[Pointing records for text and elements]
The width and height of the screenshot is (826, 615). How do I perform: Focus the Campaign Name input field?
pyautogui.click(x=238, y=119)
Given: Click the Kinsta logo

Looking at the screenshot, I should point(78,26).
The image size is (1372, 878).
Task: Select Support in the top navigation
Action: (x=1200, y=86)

> [WHAT THE TASK REQUIRES]
Revise the listing above so that "input field" becomes "text box", leaving every other line unchanged.

> [SOLUTION TO THIS PROBLEM]
The width and height of the screenshot is (826, 615). How do I perform: Focus the Campaign Name text box?
pyautogui.click(x=238, y=119)
Given: Click the Kinsta logo

Looking at the screenshot, I should point(78,26).
The image size is (1372, 878).
Task: Select Support in the top navigation
Action: (x=1200, y=86)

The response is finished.